To be done: Copy the entries verbatim, starting at the line containing "Screen dimensions: 2048x1449" and ending with the line containing "(x=716, y=789)", both lines included.

Provided data:
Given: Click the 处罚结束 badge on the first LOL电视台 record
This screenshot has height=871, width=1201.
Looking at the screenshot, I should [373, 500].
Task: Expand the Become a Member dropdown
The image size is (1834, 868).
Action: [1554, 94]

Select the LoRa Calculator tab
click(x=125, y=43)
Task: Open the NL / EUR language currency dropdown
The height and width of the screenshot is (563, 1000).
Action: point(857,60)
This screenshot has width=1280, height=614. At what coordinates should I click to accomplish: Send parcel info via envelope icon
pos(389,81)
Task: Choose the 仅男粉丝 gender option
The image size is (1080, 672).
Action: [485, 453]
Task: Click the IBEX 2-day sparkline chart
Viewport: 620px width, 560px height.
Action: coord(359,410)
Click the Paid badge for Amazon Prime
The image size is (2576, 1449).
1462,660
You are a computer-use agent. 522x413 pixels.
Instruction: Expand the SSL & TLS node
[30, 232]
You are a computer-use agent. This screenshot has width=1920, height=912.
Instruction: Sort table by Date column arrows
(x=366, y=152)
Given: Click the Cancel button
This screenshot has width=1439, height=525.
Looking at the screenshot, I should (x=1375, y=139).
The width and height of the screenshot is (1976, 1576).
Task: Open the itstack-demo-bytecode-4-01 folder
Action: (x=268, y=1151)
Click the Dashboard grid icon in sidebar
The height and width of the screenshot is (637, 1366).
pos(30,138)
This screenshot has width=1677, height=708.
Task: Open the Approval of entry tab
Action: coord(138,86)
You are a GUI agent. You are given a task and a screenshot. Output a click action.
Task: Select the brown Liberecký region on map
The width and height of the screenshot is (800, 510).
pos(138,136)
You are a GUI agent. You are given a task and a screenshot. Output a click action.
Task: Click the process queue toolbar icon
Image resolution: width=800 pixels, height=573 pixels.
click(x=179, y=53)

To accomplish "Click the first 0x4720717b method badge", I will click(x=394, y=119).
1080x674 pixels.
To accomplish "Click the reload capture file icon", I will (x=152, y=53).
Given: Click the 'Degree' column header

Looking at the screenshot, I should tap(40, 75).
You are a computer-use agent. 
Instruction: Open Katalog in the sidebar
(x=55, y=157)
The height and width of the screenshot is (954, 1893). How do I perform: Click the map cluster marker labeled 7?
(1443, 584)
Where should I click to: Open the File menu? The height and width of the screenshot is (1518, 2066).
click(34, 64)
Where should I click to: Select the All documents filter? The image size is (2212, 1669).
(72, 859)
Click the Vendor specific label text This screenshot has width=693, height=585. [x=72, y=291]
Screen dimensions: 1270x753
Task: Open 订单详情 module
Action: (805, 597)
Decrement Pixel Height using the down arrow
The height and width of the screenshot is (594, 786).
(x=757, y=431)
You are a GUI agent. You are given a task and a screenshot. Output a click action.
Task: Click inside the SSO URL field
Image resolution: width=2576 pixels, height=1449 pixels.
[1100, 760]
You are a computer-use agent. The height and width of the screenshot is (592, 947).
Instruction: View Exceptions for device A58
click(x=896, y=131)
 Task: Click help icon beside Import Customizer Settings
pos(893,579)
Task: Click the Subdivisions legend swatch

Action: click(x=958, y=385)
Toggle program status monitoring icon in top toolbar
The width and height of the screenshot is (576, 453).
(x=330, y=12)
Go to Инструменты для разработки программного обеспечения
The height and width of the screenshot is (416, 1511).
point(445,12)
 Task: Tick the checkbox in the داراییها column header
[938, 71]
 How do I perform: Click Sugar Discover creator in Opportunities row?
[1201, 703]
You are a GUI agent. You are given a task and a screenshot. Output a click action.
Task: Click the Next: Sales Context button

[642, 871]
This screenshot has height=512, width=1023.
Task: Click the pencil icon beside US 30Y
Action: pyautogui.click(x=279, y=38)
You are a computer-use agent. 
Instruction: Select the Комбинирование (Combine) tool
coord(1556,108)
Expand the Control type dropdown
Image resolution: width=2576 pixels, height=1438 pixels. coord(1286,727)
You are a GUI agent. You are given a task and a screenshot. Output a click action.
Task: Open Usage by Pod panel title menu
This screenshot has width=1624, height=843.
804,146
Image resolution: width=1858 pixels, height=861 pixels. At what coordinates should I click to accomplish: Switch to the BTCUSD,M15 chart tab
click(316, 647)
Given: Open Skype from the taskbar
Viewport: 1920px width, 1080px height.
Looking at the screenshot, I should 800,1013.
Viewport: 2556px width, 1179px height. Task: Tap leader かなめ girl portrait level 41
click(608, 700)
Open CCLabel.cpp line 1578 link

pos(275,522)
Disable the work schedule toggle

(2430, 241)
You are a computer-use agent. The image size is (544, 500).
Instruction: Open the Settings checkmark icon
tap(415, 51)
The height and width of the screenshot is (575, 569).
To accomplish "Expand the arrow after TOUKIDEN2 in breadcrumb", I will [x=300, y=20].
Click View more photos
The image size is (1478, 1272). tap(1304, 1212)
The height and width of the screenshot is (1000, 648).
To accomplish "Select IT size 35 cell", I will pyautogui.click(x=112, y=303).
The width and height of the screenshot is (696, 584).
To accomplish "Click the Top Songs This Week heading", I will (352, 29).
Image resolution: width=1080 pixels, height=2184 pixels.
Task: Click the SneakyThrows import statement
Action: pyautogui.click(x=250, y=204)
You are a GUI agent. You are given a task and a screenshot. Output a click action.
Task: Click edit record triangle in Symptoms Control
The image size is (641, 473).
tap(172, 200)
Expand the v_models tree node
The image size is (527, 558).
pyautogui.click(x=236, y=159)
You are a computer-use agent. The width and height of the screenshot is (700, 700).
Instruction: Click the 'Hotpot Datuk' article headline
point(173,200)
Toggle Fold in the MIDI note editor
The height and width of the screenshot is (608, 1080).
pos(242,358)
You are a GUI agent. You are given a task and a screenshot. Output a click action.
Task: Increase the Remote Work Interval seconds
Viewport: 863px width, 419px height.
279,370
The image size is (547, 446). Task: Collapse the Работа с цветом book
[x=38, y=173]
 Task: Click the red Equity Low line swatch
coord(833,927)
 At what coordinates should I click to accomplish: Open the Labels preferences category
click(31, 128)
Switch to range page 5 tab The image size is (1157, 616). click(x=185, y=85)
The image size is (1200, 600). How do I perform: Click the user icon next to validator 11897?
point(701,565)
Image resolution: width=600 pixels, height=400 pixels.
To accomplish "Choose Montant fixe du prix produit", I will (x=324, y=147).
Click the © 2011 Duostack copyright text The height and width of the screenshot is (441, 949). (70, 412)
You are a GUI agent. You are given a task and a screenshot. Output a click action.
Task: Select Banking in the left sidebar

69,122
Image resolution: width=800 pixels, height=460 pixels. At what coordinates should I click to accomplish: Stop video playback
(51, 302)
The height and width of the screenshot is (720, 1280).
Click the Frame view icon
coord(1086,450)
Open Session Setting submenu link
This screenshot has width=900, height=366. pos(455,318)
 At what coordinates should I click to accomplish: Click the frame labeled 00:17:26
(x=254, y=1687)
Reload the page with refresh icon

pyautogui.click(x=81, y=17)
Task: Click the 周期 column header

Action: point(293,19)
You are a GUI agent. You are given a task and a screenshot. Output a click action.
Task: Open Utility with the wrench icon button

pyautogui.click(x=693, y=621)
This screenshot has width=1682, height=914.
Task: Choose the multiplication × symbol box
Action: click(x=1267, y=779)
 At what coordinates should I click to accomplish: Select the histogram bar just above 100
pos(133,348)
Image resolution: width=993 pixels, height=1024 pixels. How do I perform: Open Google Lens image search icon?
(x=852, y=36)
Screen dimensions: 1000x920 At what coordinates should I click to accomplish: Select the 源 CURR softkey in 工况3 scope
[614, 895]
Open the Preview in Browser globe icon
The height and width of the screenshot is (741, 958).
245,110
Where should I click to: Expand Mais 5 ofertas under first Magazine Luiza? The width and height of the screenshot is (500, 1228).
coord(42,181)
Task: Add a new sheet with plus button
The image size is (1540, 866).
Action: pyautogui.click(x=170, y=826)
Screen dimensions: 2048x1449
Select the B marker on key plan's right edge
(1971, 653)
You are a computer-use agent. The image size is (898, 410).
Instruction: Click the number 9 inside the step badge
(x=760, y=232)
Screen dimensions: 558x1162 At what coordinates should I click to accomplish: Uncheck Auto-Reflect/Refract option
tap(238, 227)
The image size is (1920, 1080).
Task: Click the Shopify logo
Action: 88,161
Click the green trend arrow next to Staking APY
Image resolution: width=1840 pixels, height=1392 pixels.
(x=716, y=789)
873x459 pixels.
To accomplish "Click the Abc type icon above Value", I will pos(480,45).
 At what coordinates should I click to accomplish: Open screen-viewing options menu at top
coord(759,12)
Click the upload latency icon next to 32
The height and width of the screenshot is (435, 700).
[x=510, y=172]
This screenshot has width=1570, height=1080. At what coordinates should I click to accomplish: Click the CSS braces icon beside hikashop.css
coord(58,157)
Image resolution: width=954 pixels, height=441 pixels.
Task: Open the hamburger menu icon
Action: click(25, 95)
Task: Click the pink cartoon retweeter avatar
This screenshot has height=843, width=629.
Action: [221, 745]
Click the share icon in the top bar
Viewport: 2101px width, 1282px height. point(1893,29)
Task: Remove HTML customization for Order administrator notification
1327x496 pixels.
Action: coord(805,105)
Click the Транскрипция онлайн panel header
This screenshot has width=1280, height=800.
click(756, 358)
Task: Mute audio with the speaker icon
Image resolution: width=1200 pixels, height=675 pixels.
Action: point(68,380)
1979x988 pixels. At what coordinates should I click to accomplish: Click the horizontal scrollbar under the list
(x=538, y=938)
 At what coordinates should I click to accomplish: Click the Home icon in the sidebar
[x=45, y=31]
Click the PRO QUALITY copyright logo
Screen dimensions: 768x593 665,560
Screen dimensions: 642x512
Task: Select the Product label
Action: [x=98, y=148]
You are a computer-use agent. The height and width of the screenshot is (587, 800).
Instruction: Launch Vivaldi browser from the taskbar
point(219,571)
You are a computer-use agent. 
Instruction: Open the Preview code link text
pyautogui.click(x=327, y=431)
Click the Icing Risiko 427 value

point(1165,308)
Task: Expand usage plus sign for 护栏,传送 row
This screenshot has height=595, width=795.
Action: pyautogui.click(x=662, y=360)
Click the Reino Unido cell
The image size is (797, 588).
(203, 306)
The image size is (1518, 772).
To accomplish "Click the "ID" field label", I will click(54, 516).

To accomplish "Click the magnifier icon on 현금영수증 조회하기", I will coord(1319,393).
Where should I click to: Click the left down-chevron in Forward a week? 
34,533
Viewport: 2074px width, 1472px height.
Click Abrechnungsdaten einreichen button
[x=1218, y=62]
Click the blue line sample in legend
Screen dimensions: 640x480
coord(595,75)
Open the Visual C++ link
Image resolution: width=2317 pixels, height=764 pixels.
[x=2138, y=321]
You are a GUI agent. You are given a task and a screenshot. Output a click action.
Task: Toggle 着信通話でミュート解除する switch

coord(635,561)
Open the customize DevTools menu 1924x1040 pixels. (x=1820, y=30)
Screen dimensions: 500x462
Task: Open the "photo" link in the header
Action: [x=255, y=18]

Response:
Screen dimensions: 2048x1449
Select the B marker on key plan's right edge
(1971, 653)
You are a computer-use agent. The image size is (898, 410).
Instruction: Click the number 9 inside the step badge
(x=760, y=232)
Screen dimensions: 558x1162 At what coordinates should I click to accomplish: Uncheck Auto-Reflect/Refract option
tap(238, 227)
The image size is (1920, 1080).
Task: Click the Shopify logo
Action: 88,161
Click the green trend arrow next to Staking APY
Image resolution: width=1840 pixels, height=1392 pixels.
(x=716, y=789)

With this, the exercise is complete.